Cone flowers, Bergamot, Black-eyed Susan, Coreopsis, Asters, Zinneas, Columbines,  Millet,  snowberries, salmonberries, raspberries, and yes, even blackberries all provide seeds, and/or attract small bugs that wintering birds need.

Fox Sparrow eating blackberries in Magnuson Park
Photo by Scott Ramos
If you leave tall grass in a back corner or along a fence line, and delay pruning your bushes until about February, when most of us get itchy to be out in the gardens, then you will be helping your local wildlife by supplying warmer and out-of-the-wind habitat during winter. Doing this also provides seed delicacies for the birds, and the birds clinging to plant stems while stretching for those seeds will reward you with hours of fun-to-watch antics.

Prune your fruit and flowering trees about the end of January, early February and you will be leaving habitat for birds during the winter, and priming the trees for strong growth in the spring, thus giving birds lots of blossoms to munch, or to help get rid of blossom bugs.

Golden-crowned Sparrow eating vegetation in the snow
Photo by Scott Ramos in Magnuson Park

Sure, the easiest way to attract birds is to put up bird feeders, and offer water.

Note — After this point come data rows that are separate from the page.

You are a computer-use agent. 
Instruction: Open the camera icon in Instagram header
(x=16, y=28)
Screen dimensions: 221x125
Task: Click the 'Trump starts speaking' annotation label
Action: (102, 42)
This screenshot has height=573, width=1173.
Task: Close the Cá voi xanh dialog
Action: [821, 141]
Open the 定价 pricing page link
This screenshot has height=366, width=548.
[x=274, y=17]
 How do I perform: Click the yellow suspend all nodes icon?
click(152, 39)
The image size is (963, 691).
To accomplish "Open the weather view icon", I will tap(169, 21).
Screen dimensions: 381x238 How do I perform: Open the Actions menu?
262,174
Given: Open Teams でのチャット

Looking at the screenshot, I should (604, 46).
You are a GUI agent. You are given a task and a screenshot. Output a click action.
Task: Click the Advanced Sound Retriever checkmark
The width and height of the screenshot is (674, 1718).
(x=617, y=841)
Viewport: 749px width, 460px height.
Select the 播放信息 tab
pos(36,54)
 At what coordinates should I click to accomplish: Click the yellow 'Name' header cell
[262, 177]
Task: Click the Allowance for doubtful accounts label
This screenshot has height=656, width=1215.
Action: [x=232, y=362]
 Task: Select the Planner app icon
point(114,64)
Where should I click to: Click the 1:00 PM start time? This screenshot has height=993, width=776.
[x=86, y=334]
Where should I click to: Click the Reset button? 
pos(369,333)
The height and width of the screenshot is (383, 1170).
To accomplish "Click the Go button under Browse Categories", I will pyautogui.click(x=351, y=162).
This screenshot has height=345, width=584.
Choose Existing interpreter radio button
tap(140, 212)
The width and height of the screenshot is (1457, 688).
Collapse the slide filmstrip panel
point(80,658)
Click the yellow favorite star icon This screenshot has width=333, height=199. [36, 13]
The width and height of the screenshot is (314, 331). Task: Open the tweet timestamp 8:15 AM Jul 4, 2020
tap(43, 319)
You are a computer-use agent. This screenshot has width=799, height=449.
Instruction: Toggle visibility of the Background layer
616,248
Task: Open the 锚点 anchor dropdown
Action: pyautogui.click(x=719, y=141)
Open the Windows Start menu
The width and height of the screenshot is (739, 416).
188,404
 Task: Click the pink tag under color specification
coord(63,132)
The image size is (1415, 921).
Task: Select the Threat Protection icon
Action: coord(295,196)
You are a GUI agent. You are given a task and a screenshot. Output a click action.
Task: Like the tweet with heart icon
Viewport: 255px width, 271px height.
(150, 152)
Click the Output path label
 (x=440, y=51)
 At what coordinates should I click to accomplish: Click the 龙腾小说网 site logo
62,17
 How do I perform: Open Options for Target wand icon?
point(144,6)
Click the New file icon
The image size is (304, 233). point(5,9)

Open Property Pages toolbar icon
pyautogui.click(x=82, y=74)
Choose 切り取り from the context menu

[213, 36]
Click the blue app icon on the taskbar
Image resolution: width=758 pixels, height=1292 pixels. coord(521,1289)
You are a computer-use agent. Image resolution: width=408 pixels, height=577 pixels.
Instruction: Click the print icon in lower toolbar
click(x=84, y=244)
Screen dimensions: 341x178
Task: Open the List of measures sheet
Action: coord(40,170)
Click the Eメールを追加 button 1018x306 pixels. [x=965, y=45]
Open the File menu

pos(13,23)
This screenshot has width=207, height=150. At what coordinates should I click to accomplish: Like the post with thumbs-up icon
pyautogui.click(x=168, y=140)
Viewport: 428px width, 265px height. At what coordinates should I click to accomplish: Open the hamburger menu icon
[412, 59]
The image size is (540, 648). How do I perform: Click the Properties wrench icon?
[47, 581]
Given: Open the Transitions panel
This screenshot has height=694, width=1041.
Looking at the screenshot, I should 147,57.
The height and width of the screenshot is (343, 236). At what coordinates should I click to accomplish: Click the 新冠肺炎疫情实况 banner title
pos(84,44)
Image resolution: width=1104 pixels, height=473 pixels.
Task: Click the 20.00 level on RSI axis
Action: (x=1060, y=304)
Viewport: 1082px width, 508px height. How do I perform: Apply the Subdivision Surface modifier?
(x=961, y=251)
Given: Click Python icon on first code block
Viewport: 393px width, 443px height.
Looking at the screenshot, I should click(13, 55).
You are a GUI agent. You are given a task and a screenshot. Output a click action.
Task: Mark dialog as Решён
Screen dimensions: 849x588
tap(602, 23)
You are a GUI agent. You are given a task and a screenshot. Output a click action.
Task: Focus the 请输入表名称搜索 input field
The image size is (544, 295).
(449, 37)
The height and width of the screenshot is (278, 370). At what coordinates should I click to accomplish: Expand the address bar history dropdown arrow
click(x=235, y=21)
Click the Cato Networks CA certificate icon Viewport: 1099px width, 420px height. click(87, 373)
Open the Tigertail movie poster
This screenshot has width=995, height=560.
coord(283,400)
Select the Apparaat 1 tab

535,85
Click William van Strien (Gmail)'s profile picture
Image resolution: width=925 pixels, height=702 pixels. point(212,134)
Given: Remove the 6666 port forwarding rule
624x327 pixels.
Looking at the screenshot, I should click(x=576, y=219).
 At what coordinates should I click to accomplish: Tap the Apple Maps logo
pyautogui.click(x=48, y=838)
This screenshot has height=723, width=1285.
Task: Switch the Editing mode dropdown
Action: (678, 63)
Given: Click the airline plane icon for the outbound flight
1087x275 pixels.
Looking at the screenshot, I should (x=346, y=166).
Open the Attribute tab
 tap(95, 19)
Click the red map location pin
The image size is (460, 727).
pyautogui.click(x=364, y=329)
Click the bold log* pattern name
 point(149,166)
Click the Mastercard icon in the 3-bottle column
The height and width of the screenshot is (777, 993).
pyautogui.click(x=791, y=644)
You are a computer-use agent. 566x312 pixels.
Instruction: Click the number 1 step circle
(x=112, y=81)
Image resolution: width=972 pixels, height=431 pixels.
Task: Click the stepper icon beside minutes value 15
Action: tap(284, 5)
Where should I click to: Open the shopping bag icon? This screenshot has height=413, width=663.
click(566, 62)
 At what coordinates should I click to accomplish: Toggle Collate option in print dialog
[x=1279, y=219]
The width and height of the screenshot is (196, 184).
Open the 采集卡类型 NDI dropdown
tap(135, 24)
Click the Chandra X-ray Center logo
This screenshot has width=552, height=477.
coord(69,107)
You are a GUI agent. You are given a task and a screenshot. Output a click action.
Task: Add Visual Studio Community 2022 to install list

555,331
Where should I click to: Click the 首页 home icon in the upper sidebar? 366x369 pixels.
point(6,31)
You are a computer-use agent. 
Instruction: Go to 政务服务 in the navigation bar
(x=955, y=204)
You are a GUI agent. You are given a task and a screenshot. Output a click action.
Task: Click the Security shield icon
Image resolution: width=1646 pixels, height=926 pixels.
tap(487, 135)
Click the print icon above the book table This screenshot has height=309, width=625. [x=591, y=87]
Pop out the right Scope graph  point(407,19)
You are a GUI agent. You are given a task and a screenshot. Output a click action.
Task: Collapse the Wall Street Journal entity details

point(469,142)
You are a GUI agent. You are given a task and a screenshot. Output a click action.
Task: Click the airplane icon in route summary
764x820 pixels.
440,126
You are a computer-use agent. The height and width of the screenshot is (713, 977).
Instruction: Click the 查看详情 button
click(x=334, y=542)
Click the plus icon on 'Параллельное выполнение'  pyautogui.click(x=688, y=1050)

But it is lots of fun to watch birds forage for their own seeds that you have kindly left for them through the fall, and early winter. 


Christine Southwick is on the Board of the Puget Sound Bird Observatory and is their Winter Urban Color-banding Project Manager. She is a National Wildlife Federation Certified Wildlife Habitat Steward, having completed their forty hour class. We're happy that she is sharing her expertise with us about the birds in our backyards.